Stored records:
***

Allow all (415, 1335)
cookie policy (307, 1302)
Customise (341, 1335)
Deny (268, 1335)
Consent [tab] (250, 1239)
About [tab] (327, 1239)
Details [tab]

***

Nothing should appear in the output except the lines from the one with "cookie policy (307, 1302)" through the end of the records above, copied exactly.

# [Task answer]
cookie policy (307, 1302)
Customise (341, 1335)
Deny (268, 1335)
Consent [tab] (250, 1239)
About [tab] (327, 1239)
Details [tab]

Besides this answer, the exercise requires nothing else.